Yes, it is sufficient. Your question actually touches on a known, similar issue. A proper class is not an object in ZF, so in ZF we can't directly refer to it. Hence, again under the assumption we work in ZF, $V$ is not an object, $j$ is not an object, and if $M$ is a proper class, $M$ is also not an object. Despite all this, mathematicians working in ZF talk about these things indirectly.
The trick is, one can assume, with an exception to the case where $j \colon V \to V$, that classes $M$ and $j$ are definable from parameters by $\Sigma_2$ formulas. Moreover, the assertion that $j$ is an elementary embedding is equivalent to the assertion that for all formulas $\varphi(x)$, all ordinals $\alpha$, and all sets $a \in V_\alpha$ $$V_\alpha \models \varphi[a]$$ if and only if $j(V_\alpha) \models \varphi[j(a)]$.
So, getting back to your original question, the answer is yes. One can talk about an elementary embedding $j \colon V \to M$ without accepting the existence of $V$. The method is the same as the one outlined above.
Another way of looking at your problem is to think of a less complicated, similar scenario. In classical potentialism, one refutes the existence of $\mathbb{N}$ but accepts all its finite initial segments. Here, the problem would be whether one can talk about functions $f \colon \mathbb{N} \to A$, where $A$ is some finite set of natural numbers. In particular, let us call $n$ a pigeonhole number whenever there is an $m<n$ such that $f(m) = f(n)$.

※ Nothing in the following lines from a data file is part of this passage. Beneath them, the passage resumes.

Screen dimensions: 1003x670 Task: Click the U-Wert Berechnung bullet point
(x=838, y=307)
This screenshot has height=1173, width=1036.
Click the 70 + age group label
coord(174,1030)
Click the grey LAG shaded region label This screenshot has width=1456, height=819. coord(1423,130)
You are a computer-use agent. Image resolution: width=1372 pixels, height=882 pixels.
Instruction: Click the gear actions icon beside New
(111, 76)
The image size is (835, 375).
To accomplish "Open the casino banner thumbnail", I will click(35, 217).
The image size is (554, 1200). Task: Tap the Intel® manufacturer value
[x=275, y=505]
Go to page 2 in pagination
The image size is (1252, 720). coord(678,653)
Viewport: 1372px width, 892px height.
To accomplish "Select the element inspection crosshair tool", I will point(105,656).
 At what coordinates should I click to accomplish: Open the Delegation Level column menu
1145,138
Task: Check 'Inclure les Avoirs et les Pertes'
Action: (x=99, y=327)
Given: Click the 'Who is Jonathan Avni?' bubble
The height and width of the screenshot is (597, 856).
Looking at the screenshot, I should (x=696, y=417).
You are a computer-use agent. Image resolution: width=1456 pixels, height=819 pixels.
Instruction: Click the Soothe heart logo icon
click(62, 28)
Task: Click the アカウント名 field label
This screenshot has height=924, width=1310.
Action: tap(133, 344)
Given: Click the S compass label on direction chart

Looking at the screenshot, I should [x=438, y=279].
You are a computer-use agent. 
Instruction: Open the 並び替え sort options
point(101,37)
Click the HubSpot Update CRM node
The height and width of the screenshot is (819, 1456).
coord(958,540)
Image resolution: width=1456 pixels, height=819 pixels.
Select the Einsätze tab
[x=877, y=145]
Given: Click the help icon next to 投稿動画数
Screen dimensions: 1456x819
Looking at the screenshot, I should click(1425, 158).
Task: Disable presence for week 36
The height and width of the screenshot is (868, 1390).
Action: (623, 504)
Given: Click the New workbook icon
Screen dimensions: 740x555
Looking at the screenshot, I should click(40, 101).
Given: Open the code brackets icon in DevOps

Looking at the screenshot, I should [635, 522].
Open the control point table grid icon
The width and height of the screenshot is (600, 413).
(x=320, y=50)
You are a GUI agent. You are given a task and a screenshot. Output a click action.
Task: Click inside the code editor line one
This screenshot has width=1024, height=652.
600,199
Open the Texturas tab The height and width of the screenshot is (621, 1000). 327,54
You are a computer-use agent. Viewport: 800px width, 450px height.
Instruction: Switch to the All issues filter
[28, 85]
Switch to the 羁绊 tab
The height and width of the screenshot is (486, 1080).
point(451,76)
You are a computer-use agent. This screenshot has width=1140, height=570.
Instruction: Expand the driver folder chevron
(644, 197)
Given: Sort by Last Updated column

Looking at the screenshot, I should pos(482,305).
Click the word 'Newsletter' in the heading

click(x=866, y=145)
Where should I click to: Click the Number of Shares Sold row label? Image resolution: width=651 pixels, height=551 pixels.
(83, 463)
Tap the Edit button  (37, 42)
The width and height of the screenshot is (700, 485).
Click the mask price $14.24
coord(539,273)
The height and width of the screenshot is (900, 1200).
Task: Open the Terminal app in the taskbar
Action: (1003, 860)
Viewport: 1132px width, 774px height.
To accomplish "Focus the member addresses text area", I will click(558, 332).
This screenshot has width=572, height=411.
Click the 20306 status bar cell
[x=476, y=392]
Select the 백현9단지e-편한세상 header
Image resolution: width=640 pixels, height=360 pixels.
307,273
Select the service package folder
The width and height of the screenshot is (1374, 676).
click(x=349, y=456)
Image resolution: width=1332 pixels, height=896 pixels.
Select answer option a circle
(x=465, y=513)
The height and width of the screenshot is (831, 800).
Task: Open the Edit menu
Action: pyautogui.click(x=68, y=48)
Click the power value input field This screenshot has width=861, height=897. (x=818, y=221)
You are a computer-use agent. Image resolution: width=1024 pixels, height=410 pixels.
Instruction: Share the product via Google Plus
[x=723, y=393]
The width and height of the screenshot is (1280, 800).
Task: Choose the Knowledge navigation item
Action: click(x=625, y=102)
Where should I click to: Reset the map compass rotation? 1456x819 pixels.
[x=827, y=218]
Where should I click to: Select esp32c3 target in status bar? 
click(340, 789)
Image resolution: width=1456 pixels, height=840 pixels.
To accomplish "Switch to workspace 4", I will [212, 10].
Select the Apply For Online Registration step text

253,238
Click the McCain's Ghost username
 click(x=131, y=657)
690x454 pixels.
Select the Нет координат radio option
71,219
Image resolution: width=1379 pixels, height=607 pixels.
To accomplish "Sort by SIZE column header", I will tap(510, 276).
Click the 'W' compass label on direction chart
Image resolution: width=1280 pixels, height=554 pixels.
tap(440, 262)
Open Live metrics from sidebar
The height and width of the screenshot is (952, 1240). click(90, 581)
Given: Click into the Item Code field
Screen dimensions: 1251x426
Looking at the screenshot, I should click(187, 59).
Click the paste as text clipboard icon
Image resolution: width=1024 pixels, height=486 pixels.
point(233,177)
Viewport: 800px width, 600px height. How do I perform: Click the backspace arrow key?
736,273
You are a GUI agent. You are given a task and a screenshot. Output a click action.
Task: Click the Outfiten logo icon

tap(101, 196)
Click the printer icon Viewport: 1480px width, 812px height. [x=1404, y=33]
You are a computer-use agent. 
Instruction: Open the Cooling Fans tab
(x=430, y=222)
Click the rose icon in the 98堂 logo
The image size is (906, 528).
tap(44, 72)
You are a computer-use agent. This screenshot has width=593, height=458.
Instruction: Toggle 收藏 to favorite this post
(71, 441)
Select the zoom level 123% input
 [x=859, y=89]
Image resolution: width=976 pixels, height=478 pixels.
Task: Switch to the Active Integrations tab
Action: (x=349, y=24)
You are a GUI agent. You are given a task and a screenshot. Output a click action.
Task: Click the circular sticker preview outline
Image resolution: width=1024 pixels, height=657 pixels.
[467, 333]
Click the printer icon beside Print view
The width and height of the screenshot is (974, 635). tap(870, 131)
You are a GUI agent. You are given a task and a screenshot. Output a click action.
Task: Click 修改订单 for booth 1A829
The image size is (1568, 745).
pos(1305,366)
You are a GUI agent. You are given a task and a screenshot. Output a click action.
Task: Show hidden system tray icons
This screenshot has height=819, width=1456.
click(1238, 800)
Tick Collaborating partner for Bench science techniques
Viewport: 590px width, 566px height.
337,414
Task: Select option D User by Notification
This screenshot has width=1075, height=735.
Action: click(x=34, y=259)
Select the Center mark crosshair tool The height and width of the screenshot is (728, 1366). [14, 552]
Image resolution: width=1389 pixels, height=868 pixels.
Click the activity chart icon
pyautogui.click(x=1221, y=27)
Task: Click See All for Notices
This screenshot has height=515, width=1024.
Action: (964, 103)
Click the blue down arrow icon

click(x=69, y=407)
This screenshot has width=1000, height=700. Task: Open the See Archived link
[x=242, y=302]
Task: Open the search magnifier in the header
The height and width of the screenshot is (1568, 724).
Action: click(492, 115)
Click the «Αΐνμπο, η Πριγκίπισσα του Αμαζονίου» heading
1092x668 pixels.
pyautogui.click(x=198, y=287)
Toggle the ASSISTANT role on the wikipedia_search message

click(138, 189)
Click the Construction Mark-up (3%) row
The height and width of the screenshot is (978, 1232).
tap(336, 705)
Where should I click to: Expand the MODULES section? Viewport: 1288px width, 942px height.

The question: For every finite set of natural numbers $A$, does every function $f \colon \mathbb{N} \to A$ admit a pigeonhole number? While $f$ and $\mathbb{N}$ don't exist for a classical potentialist, he can still answer this question! He can't do it explicitly, but he can do it implicitly using larger and larger finite initial segments of $\mathbb{N}$.